• _Requirements_
Rewrite the lines of the listing below as a numbered list, leaving out blank lines and any pictures.

[Items from a data source]
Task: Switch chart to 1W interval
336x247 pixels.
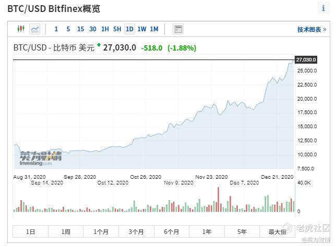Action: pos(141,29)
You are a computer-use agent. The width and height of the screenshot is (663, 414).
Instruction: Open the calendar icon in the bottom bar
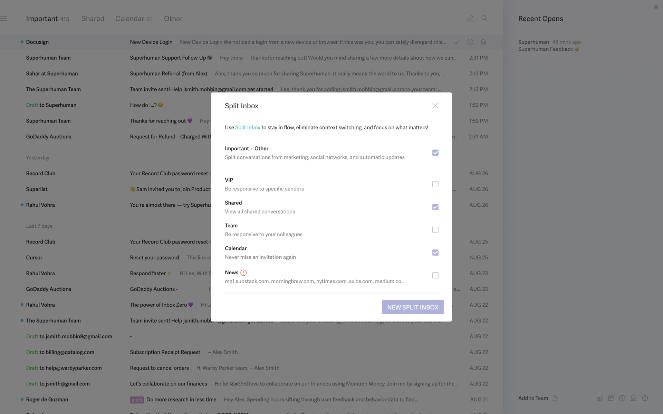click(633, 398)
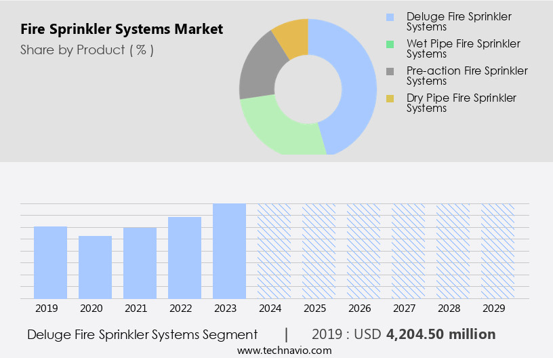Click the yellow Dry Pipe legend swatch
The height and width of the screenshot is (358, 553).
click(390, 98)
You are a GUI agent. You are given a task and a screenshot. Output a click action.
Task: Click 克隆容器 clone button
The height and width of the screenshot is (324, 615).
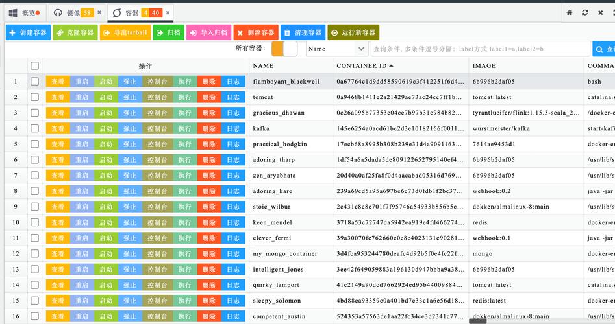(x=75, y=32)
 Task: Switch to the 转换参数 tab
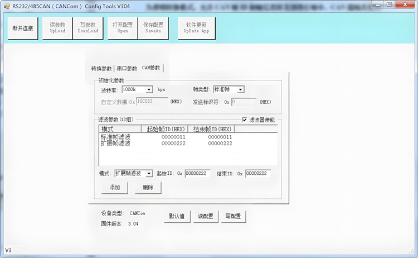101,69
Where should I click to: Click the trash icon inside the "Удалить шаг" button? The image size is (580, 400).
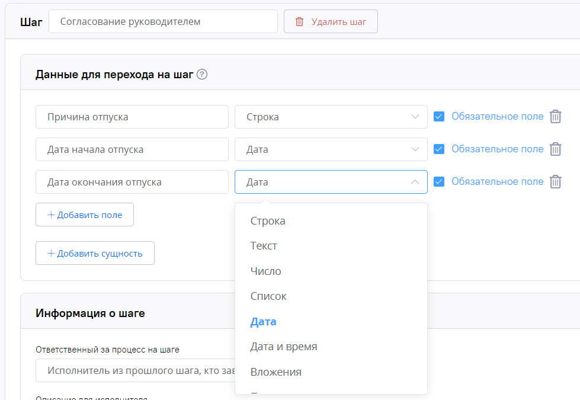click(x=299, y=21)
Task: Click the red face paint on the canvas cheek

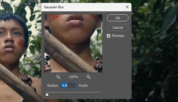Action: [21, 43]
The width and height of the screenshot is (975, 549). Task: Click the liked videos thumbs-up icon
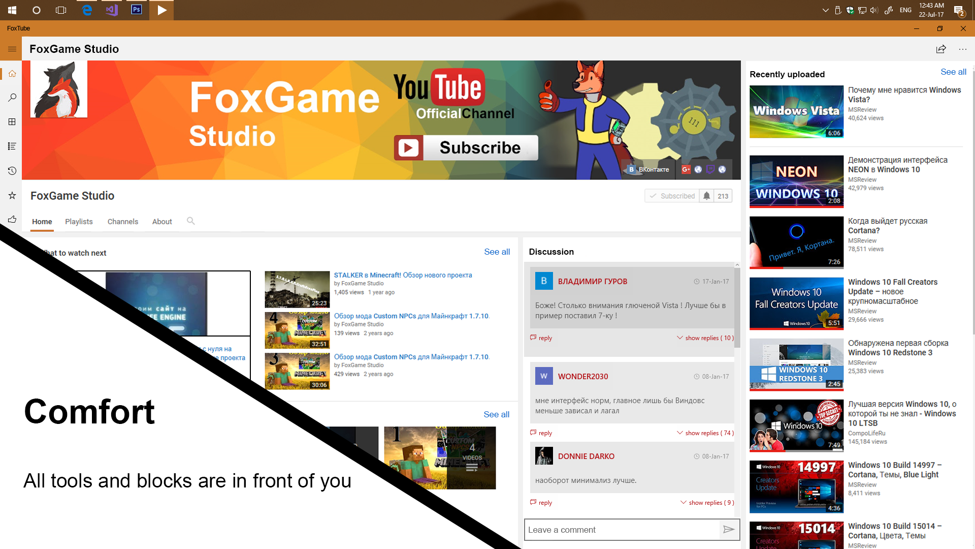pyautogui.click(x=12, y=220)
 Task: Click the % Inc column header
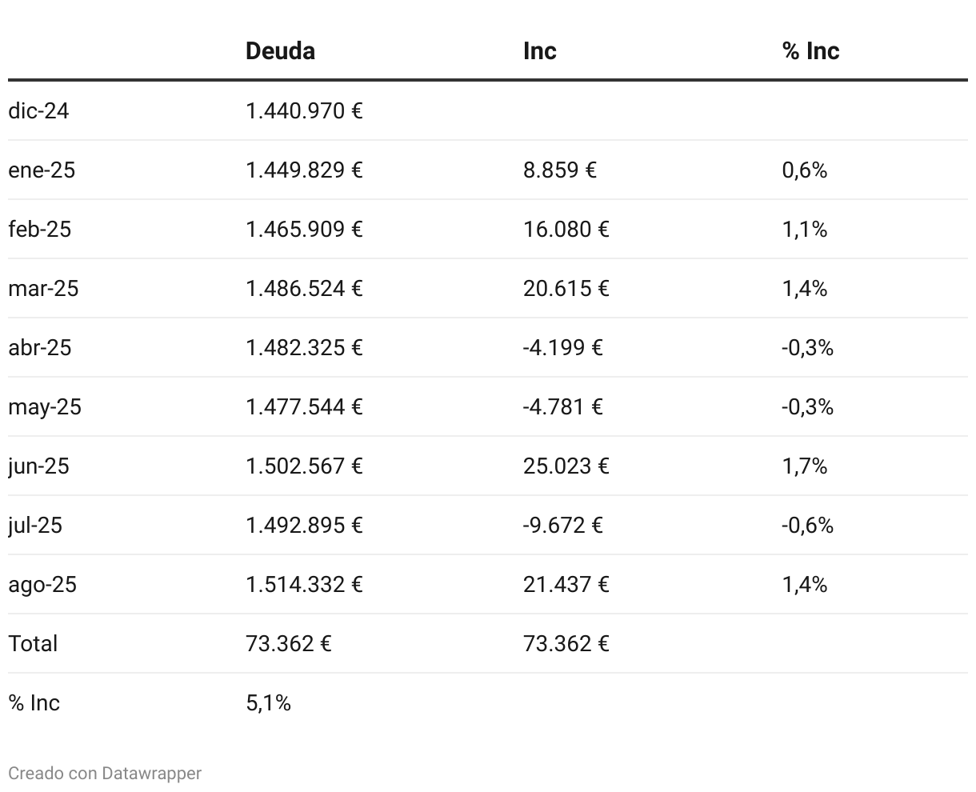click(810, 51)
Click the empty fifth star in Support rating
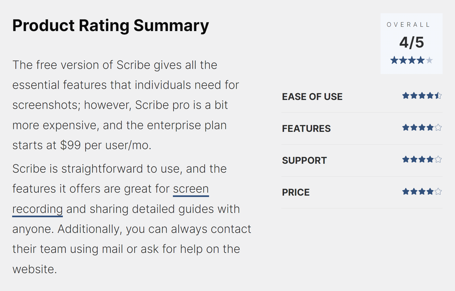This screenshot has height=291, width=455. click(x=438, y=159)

• _The response_
1. Task: Switch chart to 1W interval
2. 336x247 pixels.
3. Action: pos(141,29)
4. You are a computer-use agent. The width and height of the screenshot is (663, 414).
5. Instruction: Open the calendar icon in the bottom bar
6. click(633, 398)
7. Click the yellow Dry Pipe legend swatch
8. The height and width of the screenshot is (358, 553).
9. click(390, 98)
10. You are a GUI agent. You are given a task and a screenshot. Output a click action.
11. Task: Click 克隆容器 clone button
12. The height and width of the screenshot is (324, 615).
13. (x=75, y=32)
14.  Task: Switch to the 转换参数 tab
15. 101,69
16. Where should I click to: Click the trash icon inside the "Удалить шаг" button? The image size is (580, 400).
17. click(x=299, y=21)
18. Task: Click the red face paint on the canvas cheek
19. Action: [21, 43]
20. The width and height of the screenshot is (975, 549). Task: Click the liked videos thumbs-up icon
21. pyautogui.click(x=12, y=220)
22.  Task: Click the % Inc column header
23. click(810, 51)
24. Click the empty fifth star in Support rating
25. This screenshot has height=291, width=455. click(x=438, y=159)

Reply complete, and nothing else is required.